The military hospital involved in a case in which a dying cancer patient accused search engine giant Baidu of providing misleading medical treatment information suspended all its services on Wednesday for a "thorough investigation".
The Second Hospital of the Beijing Armed Police Corps said it will respond by Saturday to requests from other patients seeking compensation, The Beijing News reported.
"Due to the hospital undergoing education and rectification, we will from today (Wednesday) temporarily suspend all external services," the hospital said in a notice. The services include emergency care, outpatient and inpatient services.
The People's Armed Police Force said it would cooperate fully with the investigation.
In a brief statement released on the Chinese military's news website, the force said it paid great attention to the case and had already sent its own team to the hospital.
Wei Zexi, a student at Xidian University in Xi'an, Shaanxi province, died in early April after receiving immunotherapy treatment at the hospital.
Earlier media reports and some patients claimed that the hospital said in its promotional material that the techniques it used for cancer treatment came from Stanford School of Medicine in the United States.
Jana Chow, manager for media relations at Stanford Health Care, said in an e-mail to China Daily on Wednesday, "Stanford Health Care and Stanford School of Medicine have no connection to this hospital, or to this case."
Becky Bach, Stanford School of Medicine's media specialist, said that Stanford has never had any cooperation with any Chinese hospital in the cellular treatment sector, including the hospital involved in the case. She doesn't understand why the hospital emphasized that the techniques were introduced from Stanford, according to Caixin magazine's WeChat account.
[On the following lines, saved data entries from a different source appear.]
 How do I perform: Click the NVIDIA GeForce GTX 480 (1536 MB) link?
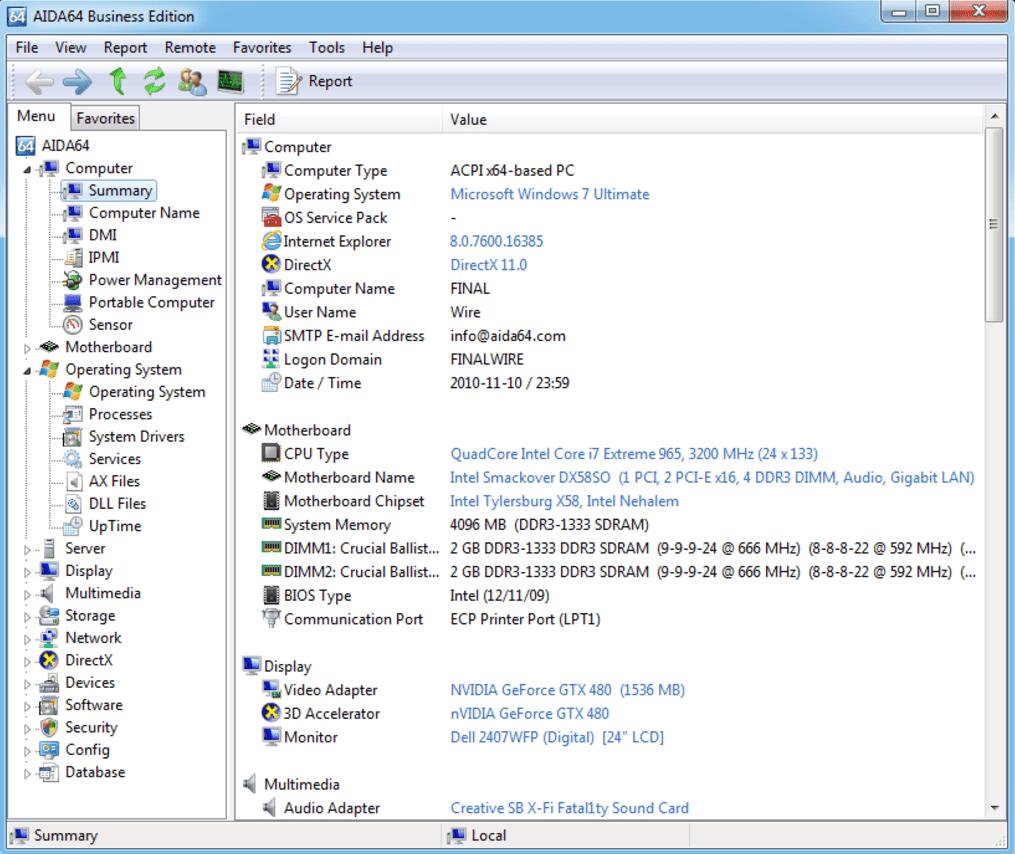tap(567, 690)
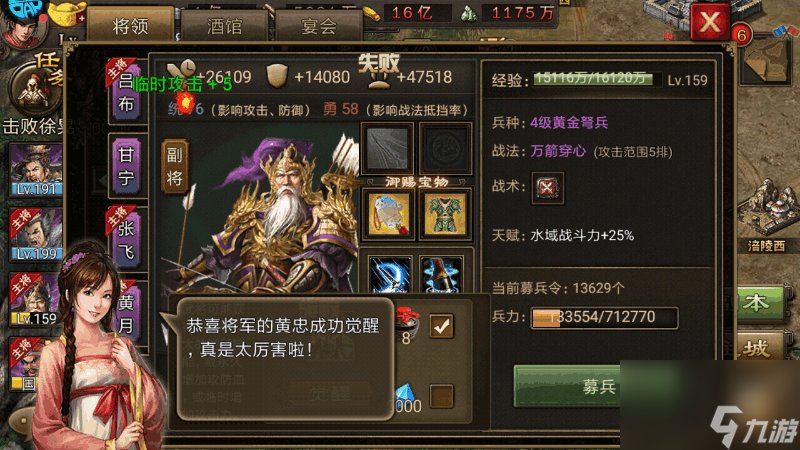Switch to the 酒馆 tavern tab

pos(224,26)
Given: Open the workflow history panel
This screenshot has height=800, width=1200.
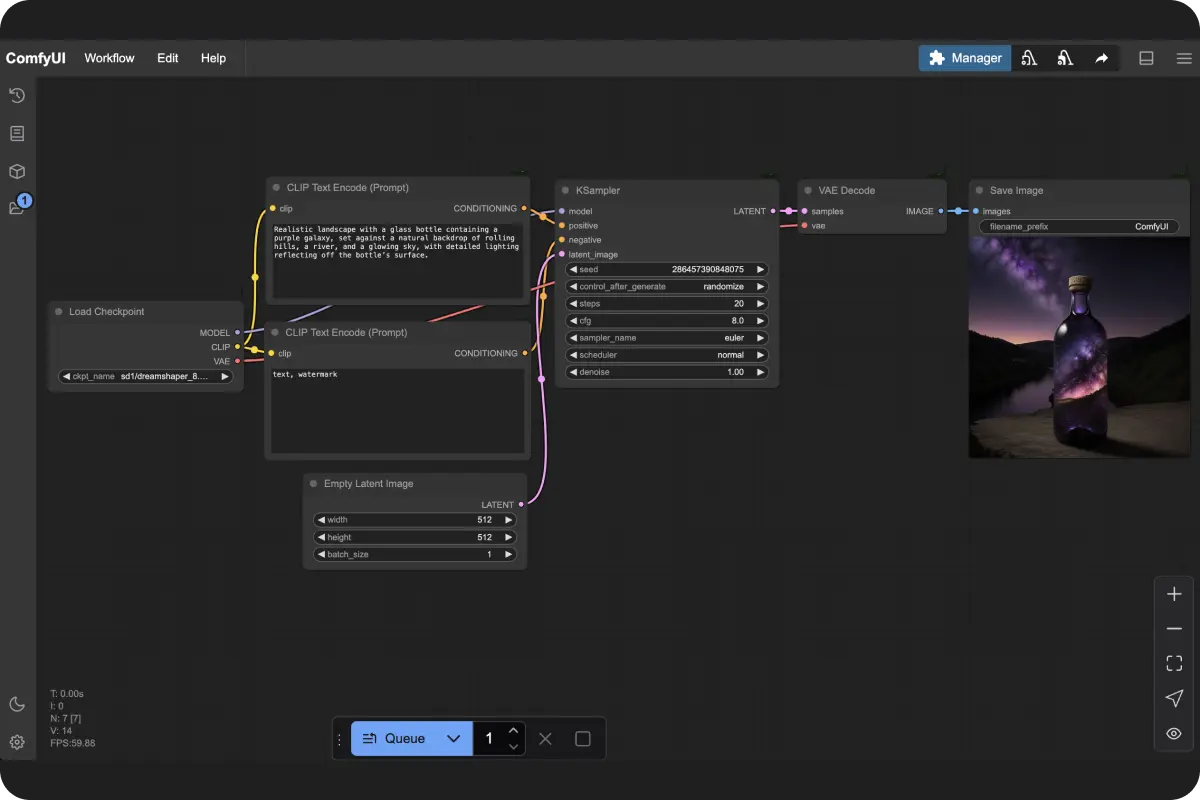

Wei was diagnosed with synovial sarcoma, a rare, often ternimal cancer of the soft tissue, in 2014 and his parents sent him to the hospital last year after learning on Baidu that the immunotherapy used there had been developed at Stanford and was very effective.
Wei disclosed this in an online post in February, two months before he died.
Families and relatives of patients who have received or are receiving similar treatment said they turned to the hospital after learning from websites or newspapers that the therapy is effective and had been introduced from the U.S..
According to descriptions on Baidu of the therapy used by the hospital, it treats diseases by extracting immune cells from patients, reproducing large numbers of them that are re-injected into the patient to kill a disease or virus.
Families and relatives of patients receiving the therapy at the hospital confirmed the descriptions.
The website of Stanford School of Medicine states that the school has immunotherapy programs, but the research is still at the clinical trial stage.